:: WHAT THE EXERCISE ASKS ::
Filter these records by the string "accomplish", copying each line that holds it.

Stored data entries

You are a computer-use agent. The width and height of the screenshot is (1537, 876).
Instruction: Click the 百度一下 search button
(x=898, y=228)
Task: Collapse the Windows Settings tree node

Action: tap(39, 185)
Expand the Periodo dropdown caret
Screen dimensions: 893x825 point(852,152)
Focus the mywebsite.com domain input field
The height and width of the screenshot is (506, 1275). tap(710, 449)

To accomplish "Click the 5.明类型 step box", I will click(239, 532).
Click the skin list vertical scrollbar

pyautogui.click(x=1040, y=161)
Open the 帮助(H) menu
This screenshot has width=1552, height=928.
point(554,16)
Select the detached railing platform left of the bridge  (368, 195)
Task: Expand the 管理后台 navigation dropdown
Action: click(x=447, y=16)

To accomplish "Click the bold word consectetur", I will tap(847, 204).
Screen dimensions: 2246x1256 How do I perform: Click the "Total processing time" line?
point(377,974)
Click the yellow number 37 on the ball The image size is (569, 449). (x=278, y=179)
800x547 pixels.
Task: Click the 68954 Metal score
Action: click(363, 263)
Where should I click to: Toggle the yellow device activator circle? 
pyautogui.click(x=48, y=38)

:: EXPECTED ANSWER ::
To accomplish "Click the 5.明类型 step box", I will click(239, 532).
To accomplish "Click the bold word consectetur", I will tap(847, 204).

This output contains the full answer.